- Native name: 宮部継潤
- Born: 1528 Ōmi Province
- Died: April 20, 1599 (aged 70–71) Inaba Province
- Allegiance: Azai clan Oda clan Toyotomi clan
- Rank: Sōhei
- Commands: Miyabe Castle Tottori Castle
- Conflicts: Battle of Norada (1560) Siege of Kanegasaki (1570) Battle of Anegawa (1570) Siege of Odani Castle (1573) Kyushu Campaign (1587)
- Children: Miyabe Nagafusa

= Miyabe Keijun =

Japanese samurai

Miyabe Keijun (宮部継潤) He was a Tendai monk from Mount Hiei in western Japan and Azai clan retainer. He was the father of Miyabe Nagafusa and became a reputable administrator under Toyotomi Hideyoshi during the latter half of the Sengoku period of feudal Japan. His name could also be read as Miyabe Tsugimasu.

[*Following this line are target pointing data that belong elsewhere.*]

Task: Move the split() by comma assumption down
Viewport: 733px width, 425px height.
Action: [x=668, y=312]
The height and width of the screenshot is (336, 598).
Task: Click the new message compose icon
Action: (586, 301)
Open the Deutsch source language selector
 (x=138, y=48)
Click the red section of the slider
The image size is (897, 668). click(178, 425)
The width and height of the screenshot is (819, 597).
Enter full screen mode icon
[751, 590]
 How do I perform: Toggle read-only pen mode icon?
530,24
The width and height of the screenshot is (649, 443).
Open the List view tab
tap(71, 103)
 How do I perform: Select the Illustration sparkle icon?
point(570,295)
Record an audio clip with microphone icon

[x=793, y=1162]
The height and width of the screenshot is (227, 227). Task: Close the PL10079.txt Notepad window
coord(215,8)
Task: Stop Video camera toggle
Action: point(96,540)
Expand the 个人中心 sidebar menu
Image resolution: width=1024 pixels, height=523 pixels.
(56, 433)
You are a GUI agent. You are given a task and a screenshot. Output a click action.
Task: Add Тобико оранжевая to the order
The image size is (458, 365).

Keijun received Miyabe Castle from Azai Nagamasa when he gave his support to the Azai clan. Fighting against the Oda clan during the Battle of Anegawa in 1570, Nagamasa and his counterpart Asakura Yoshikage were defeated, prompting Keijun to distrust his lord's ability, but not to the point in which he was willing to defect.

In 1573, Oda Nobunaga laid siege to the Azai clan's Sawayama Castle, which was held by Isono Kazumasa. The castle fell after a siege that lasted over three months. In response, Nagamasa took Kazumasa's elderly mother, who he held hostage in Odani Castle, to the execution grounds for death. Keijun became enraged at the backstabbing qualities of Nagamasa, he and Kazumasa defected to Nobunaga and assisted him in the downfall of the Azai.

As both Nagamasa and the Azai were entirely put into extinction after his defection, Keijun served under Nobunaga until the latter's death in 1582, at which time he then came to serve Toyotomi Hideyoshi, largely assisting him by means of administration and agricultural production.
He supporting Hideyoshi by additionally taking part in the Kyūshū Campaign of 1587, Keijun fought in the majority of the battles and observed other conflicts—such as the Toyotomi attack upon Hyūga Province's Taka Castle.

Continuing his prowess in both Toyotomi agriculture and administration, throughout the years that passed, Hideyoshi rewarded Keijun with Tottori Castle of Inaba Province, which he passed on to his son in 1596, and retired from service as a Toyotomi administrator.